Baru selepas isya' mereka berangkat ke Pulosaren. Motor tua Jono mulai bergerak melintasi jalan berbatu. Lampu motornya tak mampu menembus kabut yang mulai berarak menuju puncak Sumbing. Hal itu membuat Jono memperlambat laju motornya.
Surti mendekap tubuh Jono sambil memegangi tas pakaiannya. Dengan demikian, Surti merasa lebih hangat. Jono tak memberi reaksi apa pun atas ulah Surti. Dia merasa sudah biasa, karena tidak hanya baru sekali itu. Namun setiap Surti berada di boncengan motornya. Setiap pergi dan pulang menari. Jono hanya menjalankan tugas yang dipercayakan Pak Marto kepadanya. Menjaga Surti, penari lengger yang mulai naik daun di kawasan lereng gunung Sumbing.

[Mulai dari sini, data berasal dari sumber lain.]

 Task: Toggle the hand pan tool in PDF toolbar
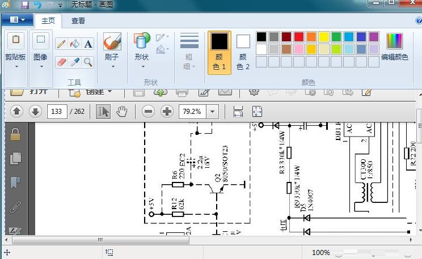coord(121,111)
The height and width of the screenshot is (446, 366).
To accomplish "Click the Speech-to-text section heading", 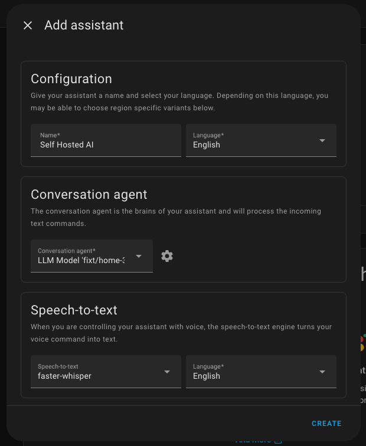I will 74,310.
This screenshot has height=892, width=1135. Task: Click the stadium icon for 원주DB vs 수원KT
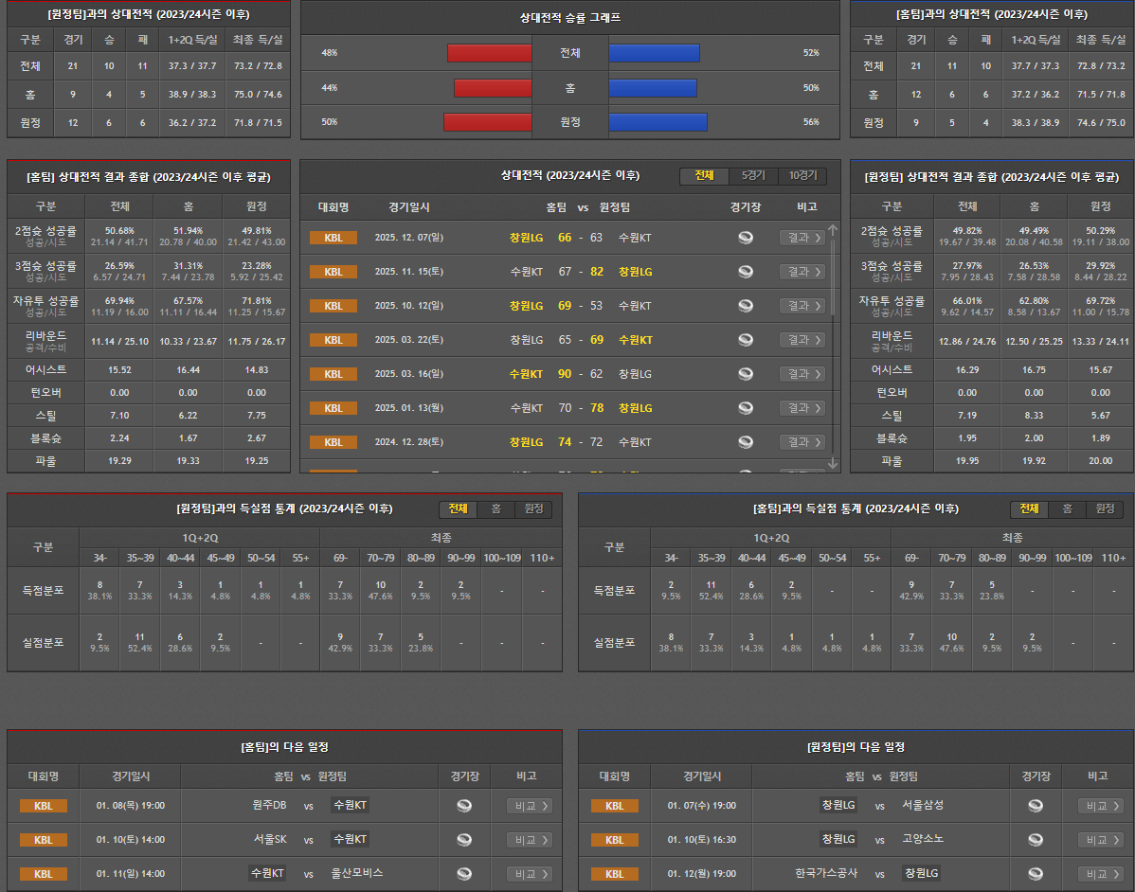coord(464,806)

Sesampai di rumah orang yang menyeleng-garakan 'lenggeran', Surti segera disambut oleh tuan rumah dan orang-orang yang hadir di situ. Jono membawakan tas pakaian Surti dan mengikuti di belakangnya. Di sekitar panggung para pemuda memanggil-manggil nama Surti sambil melambai-kan tangan. Surti pun membalas lambaian mereka. Surti benar-benar bagai artis ibukota yang sedang berkunjung ke desa. Segera Surti dan Jono dipersilakan masuk ke ruang tamu yang di sana sudah tersaji berbagai hidangan, tentu saja hidangan khas pegunungan.
Malam merambat semakin gelap dan dingin. Para penonton sudah berjubel. Berdesak-desakkan memadati sekitar panggung. Tua dan muda, laki-laki dan perempuan hingga anak-anak ingusan pun turut berdesakan. Tujuan mereka sama, ingin menikmati lengger yang ditampilkan oleh para penari yang cantik-cantik, terlebih salah satu penari itu adalah idola mereka, Surti sang primadona lengger saat ini.
Gamelan segera mengalun, kendang pun menyentak bertalu-talu. Para penari mulai tampil di pentas bergantian. Malam ini benar-benar istimewa, karena yang punya hajat mendatangkan empat penari sekaligus, termasuk Surti.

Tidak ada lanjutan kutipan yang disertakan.